Format every line of the items below as a JSON list of strings, one string per line, skipping blank lines.

> _INPUT DATA_
§ §
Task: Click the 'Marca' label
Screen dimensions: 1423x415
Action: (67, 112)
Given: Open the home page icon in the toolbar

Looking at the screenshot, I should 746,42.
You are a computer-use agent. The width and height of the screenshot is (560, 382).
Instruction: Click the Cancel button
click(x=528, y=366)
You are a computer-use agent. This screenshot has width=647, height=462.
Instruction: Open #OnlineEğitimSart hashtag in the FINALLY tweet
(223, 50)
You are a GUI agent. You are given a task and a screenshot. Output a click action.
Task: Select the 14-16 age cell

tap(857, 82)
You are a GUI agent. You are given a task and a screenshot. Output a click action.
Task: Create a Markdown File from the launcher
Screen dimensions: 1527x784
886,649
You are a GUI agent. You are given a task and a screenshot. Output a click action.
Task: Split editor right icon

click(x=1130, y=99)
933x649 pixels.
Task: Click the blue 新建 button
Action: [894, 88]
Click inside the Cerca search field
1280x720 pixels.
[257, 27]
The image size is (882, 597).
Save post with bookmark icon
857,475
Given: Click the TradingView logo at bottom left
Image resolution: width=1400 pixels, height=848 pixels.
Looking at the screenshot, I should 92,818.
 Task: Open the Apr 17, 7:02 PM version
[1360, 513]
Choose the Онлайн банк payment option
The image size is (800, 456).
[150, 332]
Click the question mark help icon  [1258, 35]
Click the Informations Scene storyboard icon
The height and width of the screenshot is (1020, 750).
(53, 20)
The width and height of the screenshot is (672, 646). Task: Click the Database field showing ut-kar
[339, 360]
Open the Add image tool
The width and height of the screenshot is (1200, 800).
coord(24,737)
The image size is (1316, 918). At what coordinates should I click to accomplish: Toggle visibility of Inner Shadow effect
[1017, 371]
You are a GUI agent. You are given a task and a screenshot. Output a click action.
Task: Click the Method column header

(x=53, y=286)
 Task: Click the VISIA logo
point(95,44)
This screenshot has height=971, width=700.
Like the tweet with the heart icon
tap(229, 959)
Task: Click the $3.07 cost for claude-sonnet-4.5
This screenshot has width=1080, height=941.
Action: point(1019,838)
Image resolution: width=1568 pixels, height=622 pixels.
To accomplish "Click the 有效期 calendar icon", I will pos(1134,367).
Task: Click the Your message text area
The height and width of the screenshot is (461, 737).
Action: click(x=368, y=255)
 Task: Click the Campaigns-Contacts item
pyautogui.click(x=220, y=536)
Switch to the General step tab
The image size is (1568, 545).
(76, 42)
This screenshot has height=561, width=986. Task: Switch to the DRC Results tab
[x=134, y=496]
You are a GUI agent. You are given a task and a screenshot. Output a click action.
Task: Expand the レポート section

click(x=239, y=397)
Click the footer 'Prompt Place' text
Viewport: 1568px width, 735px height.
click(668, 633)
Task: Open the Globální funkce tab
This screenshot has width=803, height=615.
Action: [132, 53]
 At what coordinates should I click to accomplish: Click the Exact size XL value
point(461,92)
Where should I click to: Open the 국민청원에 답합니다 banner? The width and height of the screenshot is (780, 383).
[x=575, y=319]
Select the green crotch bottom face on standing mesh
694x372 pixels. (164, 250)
§ §
> _RESPONSE FOR THIS EXERCISE_
[
  "Task: Click the 'Marca' label",
  "Screen dimensions: 1423x415",
  "Action: (67, 112)",
  "Given: Open the home page icon in the toolbar",
  "Looking at the screenshot, I should 746,42.",
  "You are a computer-use agent. The width and height of the screenshot is (560, 382).",
  "Instruction: Click the Cancel button",
  "click(x=528, y=366)",
  "You are a computer-use agent. This screenshot has width=647, height=462.",
  "Instruction: Open #OnlineEğitimSart hashtag in the FINALLY tweet",
  "(223, 50)",
  "You are a GUI agent. You are given a task and a screenshot. Output a click action.",
  "Task: Select the 14-16 age cell",
  "tap(857, 82)",
  "You are a GUI agent. You are given a task and a screenshot. Output a click action.",
  "Task: Create a Markdown File from the launcher",
  "Screen dimensions: 1527x784",
  "886,649",
  "You are a GUI agent. You are given a task and a screenshot. Output a click action.",
  "Task: Split editor right icon",
  "click(x=1130, y=99)",
  "933x649 pixels.",
  "Task: Click the blue 新建 button",
  "Action: [894, 88]",
  "Click inside the Cerca search field",
  "1280x720 pixels.",
  "[257, 27]",
  "The image size is (882, 597).",
  "Save post with bookmark icon",
  "857,475",
  "Given: Click the TradingView logo at bottom left",
  "Image resolution: width=1400 pixels, height=848 pixels.",
  "Looking at the screenshot, I should 92,818.",
  " Task: Open the Apr 17, 7:02 PM version",
  "[1360, 513]",
  "Choose the Онлайн банк payment option",
  "The image size is (800, 456).",
  "[150, 332]",
  "Click the question mark help icon  [1258, 35]",
  "Click the Informations Scene storyboard icon",
  "The height and width of the screenshot is (1020, 750).",
  "(53, 20)",
  "The width and height of the screenshot is (672, 646). Task: Click the Database field showing ut-kar",
  "[339, 360]",
  "Open the Add image tool",
  "The width and height of the screenshot is (1200, 800).",
  "coord(24,737)",
  "The image size is (1316, 918). At what coordinates should I click to accomplish: Toggle visibility of Inner Shadow effect",
  "[1017, 371]",
  "You are a GUI agent. You are given a task and a screenshot. Output a click action.",
  "Task: Click the Method column header",
  "(x=53, y=286)",
  " Task: Click the VISIA logo",
  "point(95,44)",
  "This screenshot has height=971, width=700.",
  "Like the tweet with the heart icon",
  "tap(229, 959)",
  "Task: Click the $3.07 cost for claude-sonnet-4.5",
  "This screenshot has width=1080, height=941.",
  "Action: point(1019,838)",
  "Image resolution: width=1568 pixels, height=622 pixels.",
  "To accomplish \"Click the 有效期 calendar icon\", I will pos(1134,367).",
  "Task: Click the Your message text area",
  "The height and width of the screenshot is (461, 737).",
  "Action: click(x=368, y=255)",
  " Task: Click the Campaigns-Contacts item",
  "pyautogui.click(x=220, y=536)",
  "Switch to the General step tab",
  "The image size is (1568, 545).",
  "(76, 42)",
  "This screenshot has height=561, width=986. Task: Switch to the DRC Results tab",
  "[x=134, y=496]",
  "You are a GUI agent. You are given a task and a screenshot. Output a click action.",
  "Task: Expand the レポート section",
  "click(x=239, y=397)",
  "Click the footer 'Prompt Place' text",
  "Viewport: 1568px width, 735px height.",
  "click(668, 633)",
  "Task: Open the Globální funkce tab",
  "This screenshot has width=803, height=615.",
  "Action: [132, 53]",
  " At what coordinates should I click to accomplish: Click the Exact size XL value",
  "point(461,92)",
  "Where should I click to: Open the 국민청원에 답합니다 banner? The width and height of the screenshot is (780, 383).",
  "[x=575, y=319]",
  "Select the green crotch bottom face on standing mesh",
  "694x372 pixels. (164, 250)"
]